Collaboration between Sheffield Hallam and industry has unlocked the commercial potential of high-speed machine drilling.

As a result of an interview between a Sheffield Hallam University professor and a potential PhD student in 1993, the university is now a partner in a unique company whose products are succeeding in a global market.

Together with Bodycote International, Sheffield Hallam has founded Bodycote SHU Coatings to manufacture and market adv-anced dry-cutting coatings for machine tools. I am director and my former postgraduate student, Iain Smith, is production manager.

The company's products slash machining costs in global high-tech industries, including car and aircraft manufacture. Cutting and drilling tools treated with Bodycote SHU coatings operate at what were previously impossibly high dry-cutting speeds, solving all the problems caused by expensive and environmentally hazardous cutting lubricants.

When I arrived at Sheffield Hallam in 1993 I began, with Iain, to explore coatings with small additions of the rare earth material yttrium - using the new Arc Bond Sputtering technology as deposition method. These coatings turned out to be very hard and oxidation resistant up to 950°C, with extremely stable interfaces between the ceramic coating and the metallic substrate.

The next step was to find an industrial collaborator.

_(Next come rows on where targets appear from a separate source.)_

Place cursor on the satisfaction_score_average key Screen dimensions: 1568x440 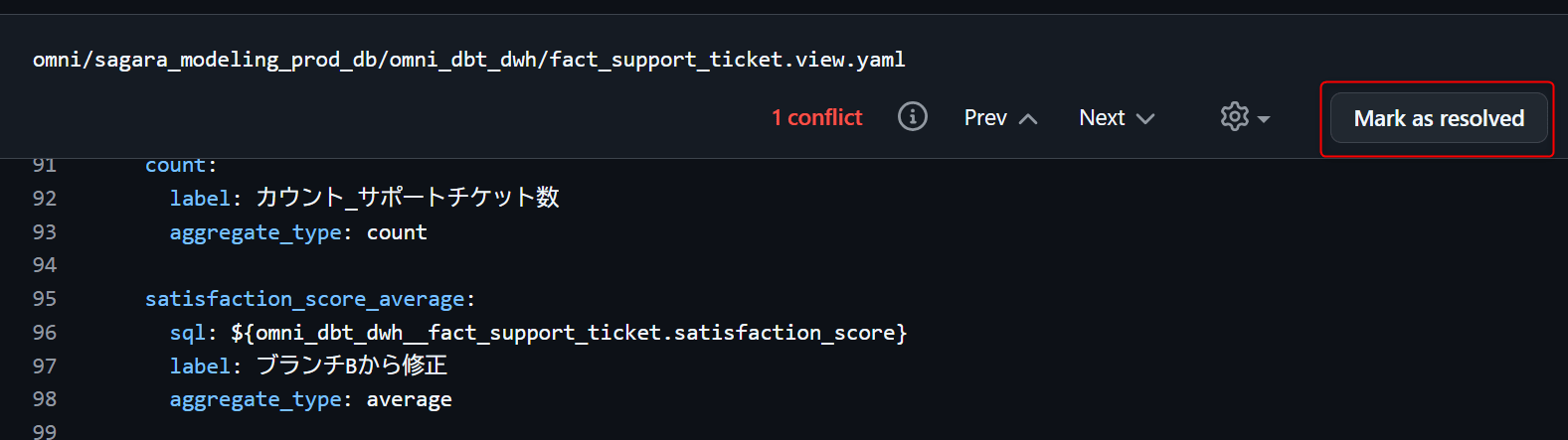304,299
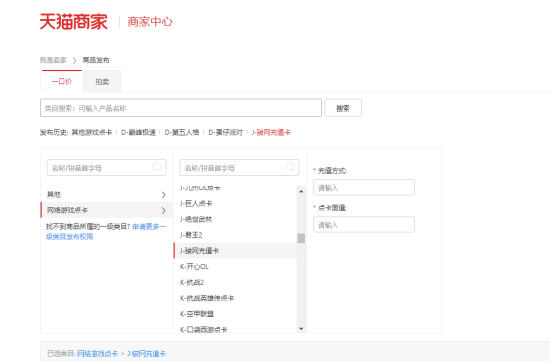The image size is (550, 361).
Task: Click the 点卡面值 input field
Action: coord(364,225)
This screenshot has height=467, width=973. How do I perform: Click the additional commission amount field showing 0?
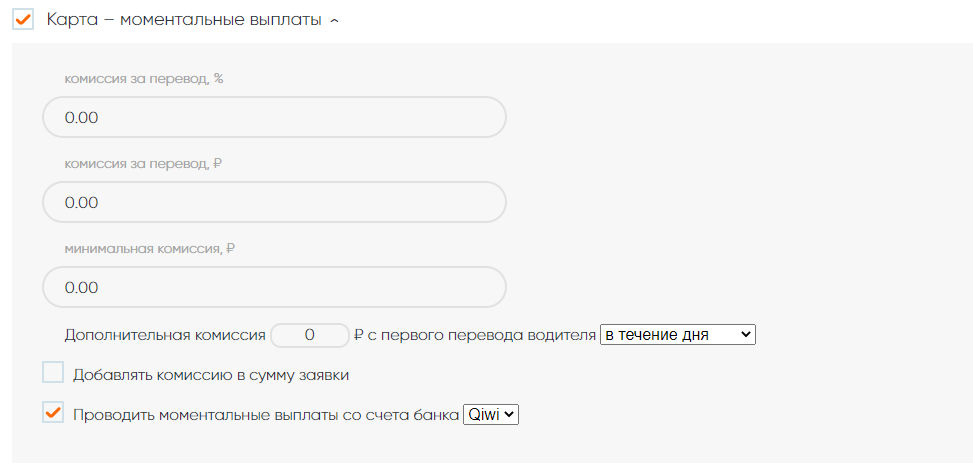tap(310, 335)
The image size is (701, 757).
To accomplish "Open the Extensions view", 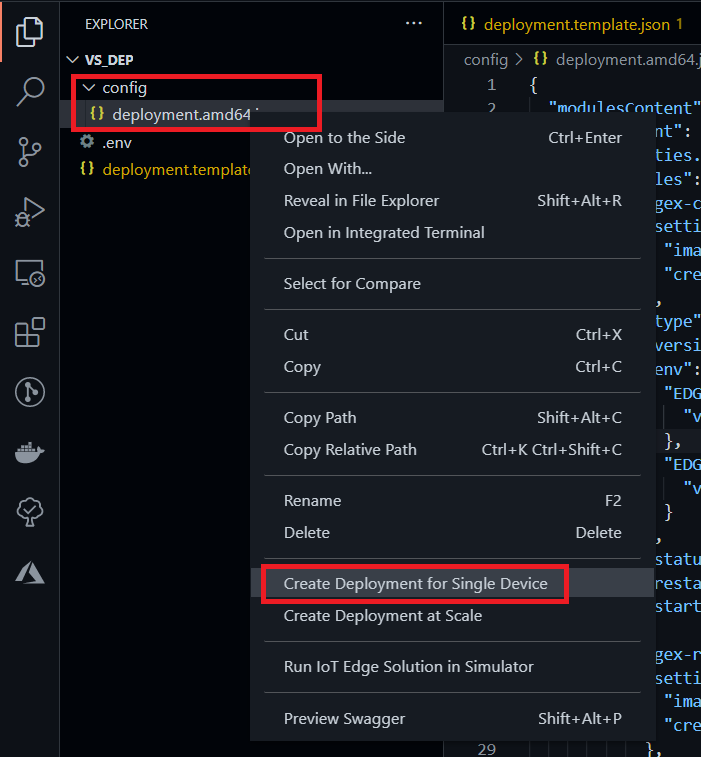I will click(x=30, y=332).
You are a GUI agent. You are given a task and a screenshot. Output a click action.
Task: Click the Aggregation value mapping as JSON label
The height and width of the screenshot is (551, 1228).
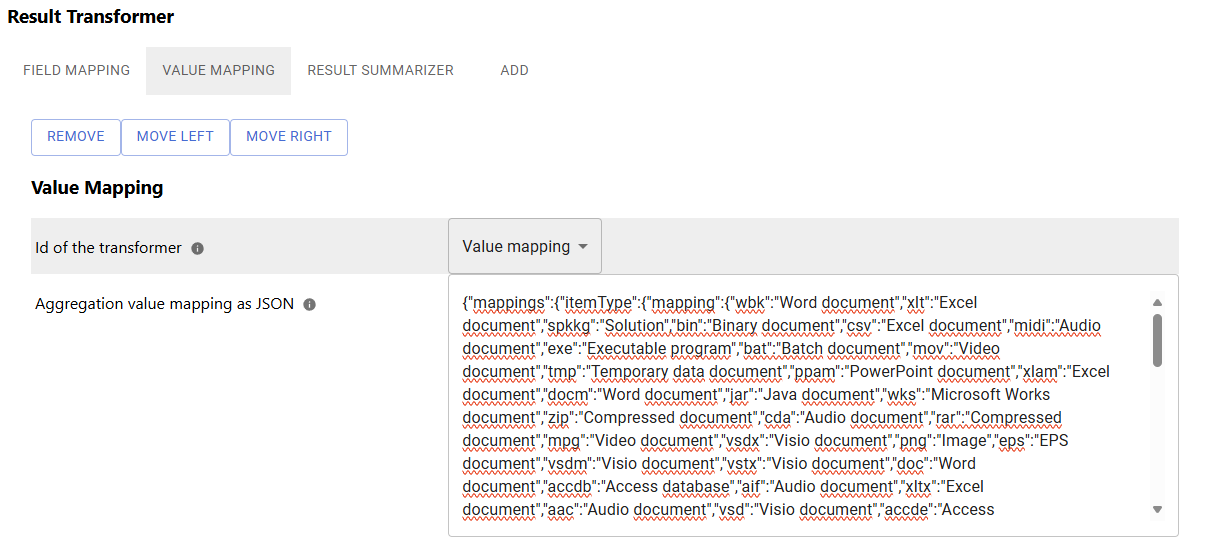point(165,304)
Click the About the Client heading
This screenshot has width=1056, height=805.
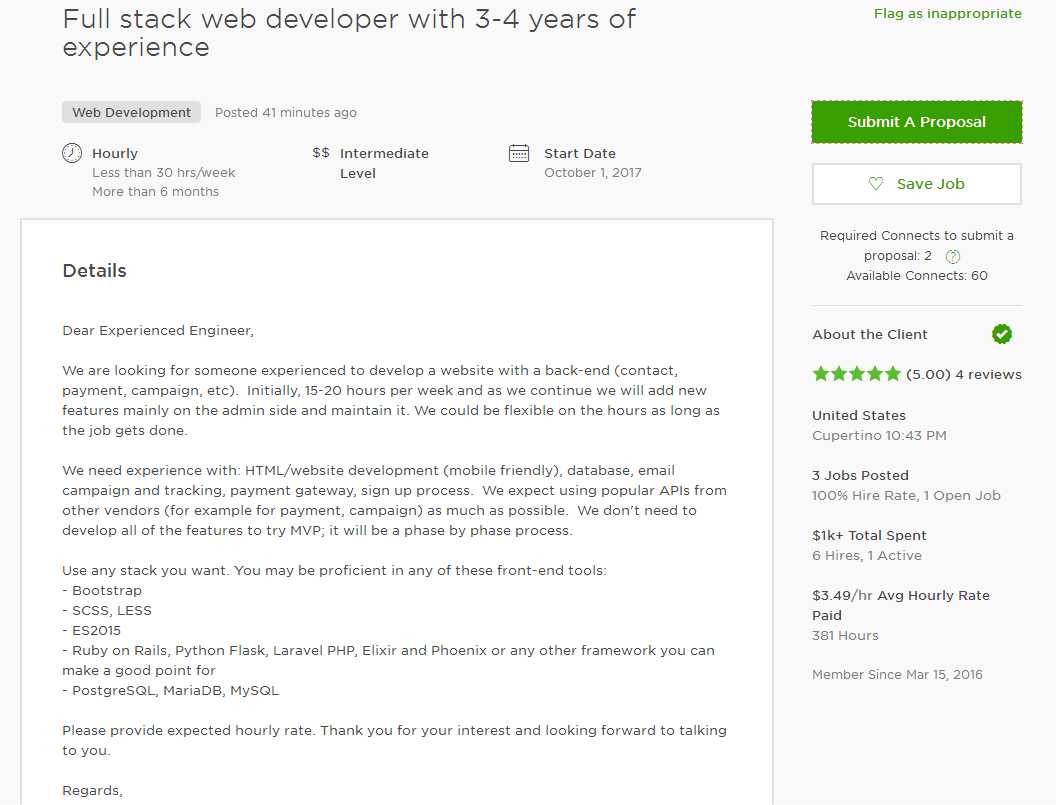[869, 334]
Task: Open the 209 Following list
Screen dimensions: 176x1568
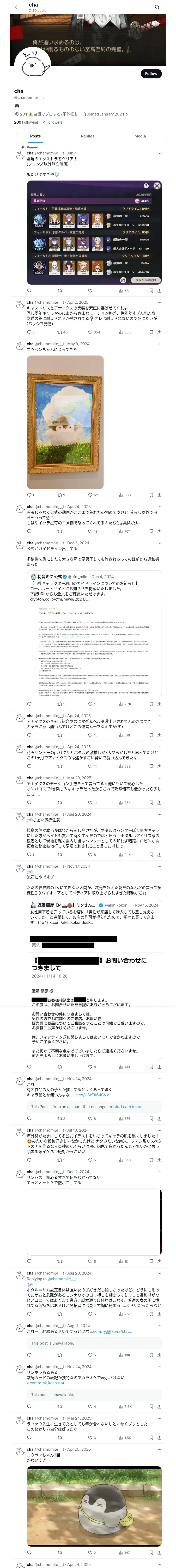Action: click(26, 122)
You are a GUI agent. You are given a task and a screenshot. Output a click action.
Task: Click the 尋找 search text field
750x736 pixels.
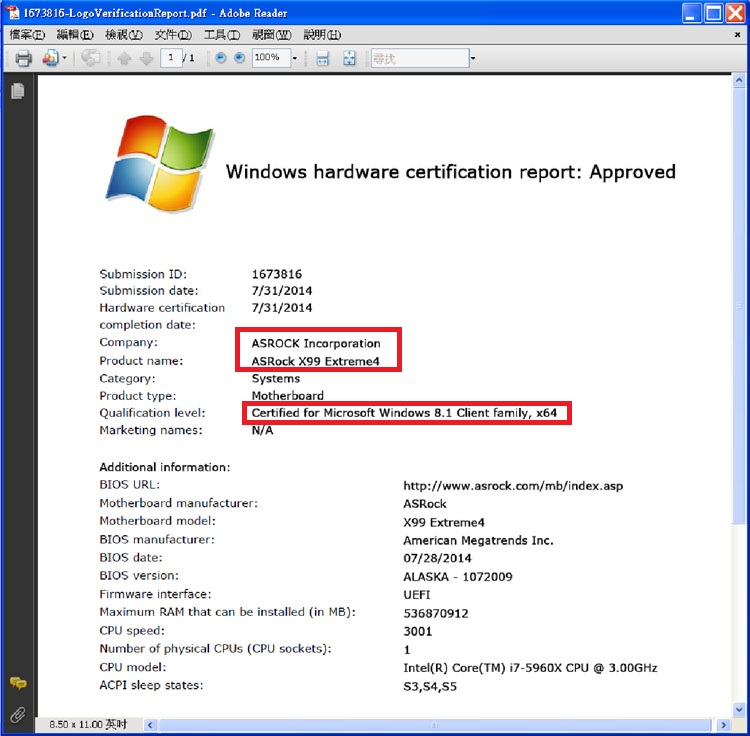[419, 58]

Leading Sheffield cutting tool maker Hydra Tools International agreed to cooperate in the LINK Multicoat surface engineering project supported by the Engineering and Physical Sciences Research Council and the Department of Trade and Industry.

After three years of research and development a new coating dedicated for high-speed machining (HSM) was born and it proved extremely successful in trials. The HSM technique reduces machining costs so drastically that it enables manufacturers in industrial countries to achieve production costs competitive with those of low labour cost, low-overhead manufacturers in developing countries.

Recognising the commercial potential, Hydra Tools immediately went on to develop and market a new generation of milling cutters, the Whisper Mill range. This rapid appearance on the world market of products was made possible by the Materials Research Institute's advanced technical resources. A production sized PVD coating set-up permits large-scale process and product development, cutting out the time-consuming and costly scaling-up process that is usually unavoidable when technology transfers from academia to industry.

Next Bodycote Metal Technology stepped in. They suggested setting up a specialist company dedicated to commercialising the innovative coating products developed by Sheffield Hallam University.

The university agreed. After the success of more trials, Bodycote and the university founded a new company and set up a small factory near the university's City Campus.

Since 1998 the company has produced PVD coatings for the British tool industry, with the coating for the Whisper Mill range as its top product. Hydra Tools has gone on to become a market leader and its export rates have climbed to 80 per cent. Their customers include Daimler Chrysler and GEC Alstom.

We are involved in a number of new research projects, mainly supported by the European Union. New corrosion and wear resistant products based on the chemically extremely stable Niobium are likely to be on the market soon, for use in manufacturing applications including the textile and automotive industries.

Dieter Munz is professor of surface engineering at Sheffield Hallam University's materials research institute.